The welfare minister responded on Sunday by saying he understood some laws needed to be revised to improve service quality, “but the revisions also need to be practical, or there may be waves of closures”.
“Where would the elderly go?” he said.
Suggestions have also been made for a points system under which care homes found to have breached service standards during unannounced government inspections would face penalties or revocation of their licences if necessary.
The government was also considering that idea, Law said.
“Inspections would be the follow-up action,” he added. “The best scenario is that care homes are all up to standard before inspections.”
Some care homes serving grass-roots families were unable to provide high-quality services because they charged relatively low fees – about HK$9,000 (US$1,150) a month – and could not hire quality staff, Law said.
He pledged that the government would subsidise 5,000 more beds in private care homes over the next five years – a 62 per cent increase which would bring the number to 13,000.
Debate over the laws has been triggered by a series of complaints about standards and mistreatment. Cambridge Nursing Home in Tai Po was found in May 2015 to have left residents naked on a rooftop while they waited for a shower.

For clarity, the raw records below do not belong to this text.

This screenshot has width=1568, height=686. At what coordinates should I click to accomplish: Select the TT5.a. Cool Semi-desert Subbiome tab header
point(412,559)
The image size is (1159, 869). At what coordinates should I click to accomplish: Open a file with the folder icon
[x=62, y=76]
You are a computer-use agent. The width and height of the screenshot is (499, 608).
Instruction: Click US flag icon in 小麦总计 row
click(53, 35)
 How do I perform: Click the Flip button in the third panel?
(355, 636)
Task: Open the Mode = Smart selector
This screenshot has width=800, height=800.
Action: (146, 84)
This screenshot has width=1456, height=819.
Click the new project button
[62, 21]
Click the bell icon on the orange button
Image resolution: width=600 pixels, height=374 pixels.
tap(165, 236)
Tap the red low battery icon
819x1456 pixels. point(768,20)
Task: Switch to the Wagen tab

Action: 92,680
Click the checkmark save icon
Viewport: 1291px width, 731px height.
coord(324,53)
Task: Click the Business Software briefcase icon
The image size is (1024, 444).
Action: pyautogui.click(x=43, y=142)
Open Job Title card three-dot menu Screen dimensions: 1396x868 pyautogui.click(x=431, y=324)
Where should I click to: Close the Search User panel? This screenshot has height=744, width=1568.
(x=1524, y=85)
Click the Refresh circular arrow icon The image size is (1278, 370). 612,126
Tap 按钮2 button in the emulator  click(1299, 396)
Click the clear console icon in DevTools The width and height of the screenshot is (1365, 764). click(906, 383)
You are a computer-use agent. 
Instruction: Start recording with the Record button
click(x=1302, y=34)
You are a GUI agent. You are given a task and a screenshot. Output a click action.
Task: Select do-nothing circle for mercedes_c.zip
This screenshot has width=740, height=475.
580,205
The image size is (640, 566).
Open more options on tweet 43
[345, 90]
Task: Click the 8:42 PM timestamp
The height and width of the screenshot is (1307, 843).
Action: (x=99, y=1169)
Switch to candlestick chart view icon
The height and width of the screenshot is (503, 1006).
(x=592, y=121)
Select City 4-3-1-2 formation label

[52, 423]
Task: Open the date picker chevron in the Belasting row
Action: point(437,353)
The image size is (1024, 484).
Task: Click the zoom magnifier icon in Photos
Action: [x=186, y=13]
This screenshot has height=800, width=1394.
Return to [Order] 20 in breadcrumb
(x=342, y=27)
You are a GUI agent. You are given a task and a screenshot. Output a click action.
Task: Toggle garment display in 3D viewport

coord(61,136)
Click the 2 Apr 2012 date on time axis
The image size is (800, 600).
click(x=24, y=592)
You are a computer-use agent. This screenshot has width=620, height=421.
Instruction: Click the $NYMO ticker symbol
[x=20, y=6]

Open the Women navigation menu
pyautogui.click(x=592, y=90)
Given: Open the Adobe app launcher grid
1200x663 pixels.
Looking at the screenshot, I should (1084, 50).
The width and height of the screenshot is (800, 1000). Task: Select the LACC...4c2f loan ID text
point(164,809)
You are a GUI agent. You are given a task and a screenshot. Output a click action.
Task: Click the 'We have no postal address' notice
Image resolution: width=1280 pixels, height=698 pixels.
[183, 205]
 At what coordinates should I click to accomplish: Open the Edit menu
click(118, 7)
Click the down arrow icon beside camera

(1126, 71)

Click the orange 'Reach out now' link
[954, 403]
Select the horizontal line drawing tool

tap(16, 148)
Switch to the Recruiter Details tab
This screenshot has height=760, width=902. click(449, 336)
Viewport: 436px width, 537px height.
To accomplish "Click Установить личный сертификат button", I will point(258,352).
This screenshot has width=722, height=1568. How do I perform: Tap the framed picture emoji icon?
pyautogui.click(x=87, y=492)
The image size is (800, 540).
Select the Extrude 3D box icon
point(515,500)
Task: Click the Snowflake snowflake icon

Lawmaker Fernando Cheung Chiu-hung, who represents the social welfare sector in the legislature, said the certification system would be better than nothing, but the government should phase out low-quality private care homes. The private sector accounts for 65 per cent of the market in Hong Kong, he added.
Cheung said he was disappointed with what he saw as only small steps by officials in recent years.
“The government lacks determination and vision,” he said. “It has so much vision on infrastructure ... but when it comes to social welfare, it flinches and lacks commitment.”